*Available data*.
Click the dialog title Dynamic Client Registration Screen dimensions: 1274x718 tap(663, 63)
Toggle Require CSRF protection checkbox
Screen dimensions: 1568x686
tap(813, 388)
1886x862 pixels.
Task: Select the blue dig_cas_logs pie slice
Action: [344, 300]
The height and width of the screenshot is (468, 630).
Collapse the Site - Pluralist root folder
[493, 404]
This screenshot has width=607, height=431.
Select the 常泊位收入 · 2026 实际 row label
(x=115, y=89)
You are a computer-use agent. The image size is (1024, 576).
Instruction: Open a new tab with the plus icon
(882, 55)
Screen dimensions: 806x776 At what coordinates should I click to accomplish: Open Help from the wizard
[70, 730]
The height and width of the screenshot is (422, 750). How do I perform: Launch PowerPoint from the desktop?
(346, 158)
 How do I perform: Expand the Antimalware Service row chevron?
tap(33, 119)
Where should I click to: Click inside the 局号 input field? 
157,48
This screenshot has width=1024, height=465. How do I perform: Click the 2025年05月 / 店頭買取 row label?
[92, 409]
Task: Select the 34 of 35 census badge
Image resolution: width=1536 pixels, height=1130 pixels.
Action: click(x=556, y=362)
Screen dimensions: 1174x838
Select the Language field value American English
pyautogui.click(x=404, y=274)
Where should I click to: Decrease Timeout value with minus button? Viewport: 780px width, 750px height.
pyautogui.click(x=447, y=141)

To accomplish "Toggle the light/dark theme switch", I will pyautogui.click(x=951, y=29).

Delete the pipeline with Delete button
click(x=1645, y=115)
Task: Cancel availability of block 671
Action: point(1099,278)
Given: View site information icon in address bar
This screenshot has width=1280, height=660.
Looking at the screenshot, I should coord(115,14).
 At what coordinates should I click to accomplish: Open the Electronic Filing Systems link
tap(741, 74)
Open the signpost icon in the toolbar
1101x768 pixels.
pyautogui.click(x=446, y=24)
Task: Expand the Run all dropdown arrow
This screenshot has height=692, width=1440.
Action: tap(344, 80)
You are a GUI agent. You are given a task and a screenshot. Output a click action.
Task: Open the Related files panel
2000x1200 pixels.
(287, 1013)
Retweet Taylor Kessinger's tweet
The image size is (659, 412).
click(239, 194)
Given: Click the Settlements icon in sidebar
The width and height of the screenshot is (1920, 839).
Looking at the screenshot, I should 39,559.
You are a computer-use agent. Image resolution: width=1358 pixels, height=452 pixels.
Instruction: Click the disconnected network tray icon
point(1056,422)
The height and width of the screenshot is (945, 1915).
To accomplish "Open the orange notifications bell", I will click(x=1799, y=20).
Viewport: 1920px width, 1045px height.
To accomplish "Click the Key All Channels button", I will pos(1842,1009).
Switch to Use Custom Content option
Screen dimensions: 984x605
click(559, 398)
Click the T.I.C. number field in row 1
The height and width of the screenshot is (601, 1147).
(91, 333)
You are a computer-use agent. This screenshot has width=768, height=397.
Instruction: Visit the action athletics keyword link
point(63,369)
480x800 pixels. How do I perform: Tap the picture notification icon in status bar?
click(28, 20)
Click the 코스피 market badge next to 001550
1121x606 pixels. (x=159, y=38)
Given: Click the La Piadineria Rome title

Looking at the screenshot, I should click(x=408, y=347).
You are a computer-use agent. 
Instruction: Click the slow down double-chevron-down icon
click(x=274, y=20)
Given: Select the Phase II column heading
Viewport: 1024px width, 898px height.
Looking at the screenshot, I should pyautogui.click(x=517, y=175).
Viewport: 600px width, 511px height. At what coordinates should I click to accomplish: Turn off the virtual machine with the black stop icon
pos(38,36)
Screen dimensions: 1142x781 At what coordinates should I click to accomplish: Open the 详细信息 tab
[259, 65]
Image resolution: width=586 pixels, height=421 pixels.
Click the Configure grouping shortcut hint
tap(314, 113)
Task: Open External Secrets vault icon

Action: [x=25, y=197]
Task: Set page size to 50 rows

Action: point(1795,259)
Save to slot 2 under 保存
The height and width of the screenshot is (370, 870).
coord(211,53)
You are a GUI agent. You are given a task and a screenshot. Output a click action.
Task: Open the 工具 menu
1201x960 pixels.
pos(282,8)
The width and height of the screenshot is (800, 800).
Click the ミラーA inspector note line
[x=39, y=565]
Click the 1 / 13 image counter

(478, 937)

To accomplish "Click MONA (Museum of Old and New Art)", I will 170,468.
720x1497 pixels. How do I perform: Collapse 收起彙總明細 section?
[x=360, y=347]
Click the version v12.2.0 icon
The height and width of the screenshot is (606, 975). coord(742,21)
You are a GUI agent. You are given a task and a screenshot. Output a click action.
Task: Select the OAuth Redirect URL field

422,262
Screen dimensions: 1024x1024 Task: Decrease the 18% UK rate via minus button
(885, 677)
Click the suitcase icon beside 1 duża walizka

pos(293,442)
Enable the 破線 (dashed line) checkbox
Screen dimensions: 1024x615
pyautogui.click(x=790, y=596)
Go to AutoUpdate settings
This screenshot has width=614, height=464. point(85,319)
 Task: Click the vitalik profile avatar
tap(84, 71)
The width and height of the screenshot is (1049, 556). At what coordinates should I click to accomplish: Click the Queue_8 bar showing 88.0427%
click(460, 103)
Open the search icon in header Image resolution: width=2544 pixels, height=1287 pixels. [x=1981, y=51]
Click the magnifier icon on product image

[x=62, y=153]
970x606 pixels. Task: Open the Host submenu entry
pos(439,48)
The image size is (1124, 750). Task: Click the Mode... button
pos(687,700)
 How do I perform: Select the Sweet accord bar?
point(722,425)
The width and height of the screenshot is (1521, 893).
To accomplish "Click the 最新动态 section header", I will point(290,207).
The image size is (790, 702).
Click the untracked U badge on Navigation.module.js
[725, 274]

*Action item*.
Please give the full set of data again exactly.

*Written response*.
Click the dialog title Dynamic Client Registration Screen dimensions: 1274x718 tap(663, 63)
Toggle Require CSRF protection checkbox
Screen dimensions: 1568x686
tap(813, 388)
1886x862 pixels.
Task: Select the blue dig_cas_logs pie slice
Action: [344, 300]
The height and width of the screenshot is (468, 630).
Collapse the Site - Pluralist root folder
[493, 404]
This screenshot has width=607, height=431.
Select the 常泊位收入 · 2026 实际 row label
(x=115, y=89)
You are a computer-use agent. The image size is (1024, 576).
Instruction: Open a new tab with the plus icon
(882, 55)
Screen dimensions: 806x776 At what coordinates should I click to accomplish: Open Help from the wizard
[70, 730]
The height and width of the screenshot is (422, 750). How do I perform: Launch PowerPoint from the desktop?
(346, 158)
 How do I perform: Expand the Antimalware Service row chevron?
tap(33, 119)
Where should I click to: Click inside the 局号 input field? 
157,48
This screenshot has width=1024, height=465. How do I perform: Click the 2025年05月 / 店頭買取 row label?
[92, 409]
Task: Select the 34 of 35 census badge
Image resolution: width=1536 pixels, height=1130 pixels.
Action: click(x=556, y=362)
Screen dimensions: 1174x838
Select the Language field value American English
pyautogui.click(x=404, y=274)
Where should I click to: Decrease Timeout value with minus button? Viewport: 780px width, 750px height.
pyautogui.click(x=447, y=141)

To accomplish "Toggle the light/dark theme switch", I will pyautogui.click(x=951, y=29).

Delete the pipeline with Delete button
click(x=1645, y=115)
Task: Cancel availability of block 671
Action: point(1099,278)
Given: View site information icon in address bar
This screenshot has width=1280, height=660.
Looking at the screenshot, I should coord(115,14).
 At what coordinates should I click to accomplish: Open the Electronic Filing Systems link
tap(741, 74)
Open the signpost icon in the toolbar
1101x768 pixels.
pyautogui.click(x=446, y=24)
Task: Expand the Run all dropdown arrow
This screenshot has height=692, width=1440.
Action: tap(344, 80)
You are a GUI agent. You are given a task and a screenshot. Output a click action.
Task: Open the Related files panel
2000x1200 pixels.
(287, 1013)
Retweet Taylor Kessinger's tweet
The image size is (659, 412).
click(239, 194)
Given: Click the Settlements icon in sidebar
The width and height of the screenshot is (1920, 839).
Looking at the screenshot, I should 39,559.
You are a computer-use agent. Image resolution: width=1358 pixels, height=452 pixels.
Instruction: Click the disconnected network tray icon
point(1056,422)
The height and width of the screenshot is (945, 1915).
To accomplish "Open the orange notifications bell", I will click(x=1799, y=20).
Viewport: 1920px width, 1045px height.
To accomplish "Click the Key All Channels button", I will pos(1842,1009).
Switch to Use Custom Content option
Screen dimensions: 984x605
click(559, 398)
Click the T.I.C. number field in row 1
The height and width of the screenshot is (601, 1147).
(91, 333)
You are a computer-use agent. This screenshot has width=768, height=397.
Instruction: Visit the action athletics keyword link
point(63,369)
480x800 pixels. How do I perform: Tap the picture notification icon in status bar?
click(28, 20)
Click the 코스피 market badge next to 001550
1121x606 pixels. (x=159, y=38)
Given: Click the La Piadineria Rome title

Looking at the screenshot, I should click(x=408, y=347).
You are a computer-use agent. 
Instruction: Click the slow down double-chevron-down icon
click(x=274, y=20)
Given: Select the Phase II column heading
Viewport: 1024px width, 898px height.
Looking at the screenshot, I should pyautogui.click(x=517, y=175).
Viewport: 600px width, 511px height. At what coordinates should I click to accomplish: Turn off the virtual machine with the black stop icon
pos(38,36)
Screen dimensions: 1142x781 At what coordinates should I click to accomplish: Open the 详细信息 tab
[259, 65]
Image resolution: width=586 pixels, height=421 pixels.
Click the Configure grouping shortcut hint
tap(314, 113)
Task: Open External Secrets vault icon

Action: [x=25, y=197]
Task: Set page size to 50 rows

Action: point(1795,259)
Save to slot 2 under 保存
The height and width of the screenshot is (370, 870).
coord(211,53)
You are a GUI agent. You are given a task and a screenshot. Output a click action.
Task: Open the 工具 menu
1201x960 pixels.
pos(282,8)
The width and height of the screenshot is (800, 800).
Click the ミラーA inspector note line
[x=39, y=565]
Click the 1 / 13 image counter

(478, 937)

To accomplish "Click MONA (Museum of Old and New Art)", I will 170,468.
720x1497 pixels. How do I perform: Collapse 收起彙總明細 section?
[x=360, y=347]
Click the version v12.2.0 icon
The height and width of the screenshot is (606, 975). coord(742,21)
You are a GUI agent. You are given a task and a screenshot. Output a click action.
Task: Select the OAuth Redirect URL field

422,262
Screen dimensions: 1024x1024 Task: Decrease the 18% UK rate via minus button
(885, 677)
Click the suitcase icon beside 1 duża walizka

pos(293,442)
Enable the 破線 (dashed line) checkbox
Screen dimensions: 1024x615
pyautogui.click(x=790, y=596)
Go to AutoUpdate settings
This screenshot has width=614, height=464. point(85,319)
 Task: Click the vitalik profile avatar
tap(84, 71)
The width and height of the screenshot is (1049, 556). At what coordinates should I click to accomplish: Click the Queue_8 bar showing 88.0427%
click(460, 103)
Open the search icon in header Image resolution: width=2544 pixels, height=1287 pixels. [x=1981, y=51]
Click the magnifier icon on product image

[x=62, y=153]
970x606 pixels. Task: Open the Host submenu entry
pos(439,48)
The image size is (1124, 750). Task: Click the Mode... button
pos(687,700)
 How do I perform: Select the Sweet accord bar?
point(722,425)
The width and height of the screenshot is (1521, 893).
To accomplish "Click the 最新动态 section header", I will point(290,207).
The image size is (790, 702).
Click the untracked U badge on Navigation.module.js
[725, 274]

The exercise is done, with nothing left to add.